In present work, we investigated the feasibility of universal calibration models for moisture content determination of a much complicated products system of powder injections to simulate the process of building universal models for drug preparations with same INN (International Nonproprietary Name) from diverse formulations and sources. We also extended the applicability of universal model by model updating and calibration transfer. Firstly, a moisture content quantitative model for ceftriaxone sodium for injection was developed, the results show that calibration model established for products of some manufacturers is also available for the products of others. Then, we further constructed a multiplex calibration model for seven cephalosporins for injection ranging from 0.40 to 9.90%, yielding RMSECV and RMSEP of 0.283 and 0.261, respectively. However, this multiplex model could not predict samples of another cephalosporin (Ceftezole sodium) and one penicillins (penicillin G procaine) for injection accurately.

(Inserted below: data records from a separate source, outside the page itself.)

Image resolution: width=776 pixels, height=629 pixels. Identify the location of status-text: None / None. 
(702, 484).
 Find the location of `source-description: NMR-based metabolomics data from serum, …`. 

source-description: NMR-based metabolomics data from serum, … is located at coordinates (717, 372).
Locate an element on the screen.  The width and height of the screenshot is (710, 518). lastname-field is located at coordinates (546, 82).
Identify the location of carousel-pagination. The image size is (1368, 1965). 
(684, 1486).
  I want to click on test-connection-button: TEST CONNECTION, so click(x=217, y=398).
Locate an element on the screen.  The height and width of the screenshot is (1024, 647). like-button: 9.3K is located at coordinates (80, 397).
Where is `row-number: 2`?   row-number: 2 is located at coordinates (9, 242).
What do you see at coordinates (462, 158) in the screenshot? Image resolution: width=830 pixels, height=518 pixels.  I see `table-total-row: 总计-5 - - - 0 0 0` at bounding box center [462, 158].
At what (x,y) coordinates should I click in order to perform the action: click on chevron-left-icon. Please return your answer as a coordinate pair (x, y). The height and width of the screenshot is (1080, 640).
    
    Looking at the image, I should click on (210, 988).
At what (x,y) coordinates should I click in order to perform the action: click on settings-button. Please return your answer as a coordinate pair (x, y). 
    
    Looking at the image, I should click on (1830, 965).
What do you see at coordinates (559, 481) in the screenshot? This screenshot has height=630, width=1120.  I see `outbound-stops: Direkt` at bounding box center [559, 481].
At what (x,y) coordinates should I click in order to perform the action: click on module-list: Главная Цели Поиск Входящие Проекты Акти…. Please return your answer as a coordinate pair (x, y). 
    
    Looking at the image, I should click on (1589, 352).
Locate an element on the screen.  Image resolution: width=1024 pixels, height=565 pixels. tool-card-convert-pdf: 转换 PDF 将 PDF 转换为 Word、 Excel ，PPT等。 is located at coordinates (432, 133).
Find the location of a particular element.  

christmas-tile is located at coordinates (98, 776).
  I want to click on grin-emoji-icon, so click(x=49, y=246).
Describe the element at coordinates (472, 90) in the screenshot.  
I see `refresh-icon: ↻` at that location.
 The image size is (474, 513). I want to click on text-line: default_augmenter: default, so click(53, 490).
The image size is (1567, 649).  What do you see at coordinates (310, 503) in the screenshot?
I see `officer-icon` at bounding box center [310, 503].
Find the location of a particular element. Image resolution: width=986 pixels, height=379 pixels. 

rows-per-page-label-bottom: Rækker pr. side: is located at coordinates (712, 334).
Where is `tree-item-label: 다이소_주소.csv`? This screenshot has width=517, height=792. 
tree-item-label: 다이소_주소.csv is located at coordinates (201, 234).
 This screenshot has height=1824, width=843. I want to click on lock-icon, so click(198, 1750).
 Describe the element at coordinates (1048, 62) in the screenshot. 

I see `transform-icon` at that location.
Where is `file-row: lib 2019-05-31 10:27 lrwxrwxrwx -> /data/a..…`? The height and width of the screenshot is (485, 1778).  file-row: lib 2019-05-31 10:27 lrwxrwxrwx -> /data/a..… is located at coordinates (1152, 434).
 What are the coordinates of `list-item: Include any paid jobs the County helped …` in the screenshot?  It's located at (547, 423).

With regard to such limits and the extension of universal models, two solutions are proposed: model updating (MU) and calibration transfer. Overall, model updating is a robust method for the analytical problem under consideration. When timely model updating is impractical, piecewise direct standardization (PDS) algorithm is more desirable and applied to transfer calibration model between different powder injections. Both two solutions have proven to be effective to extend the applicability of original universal models for the new products emerging.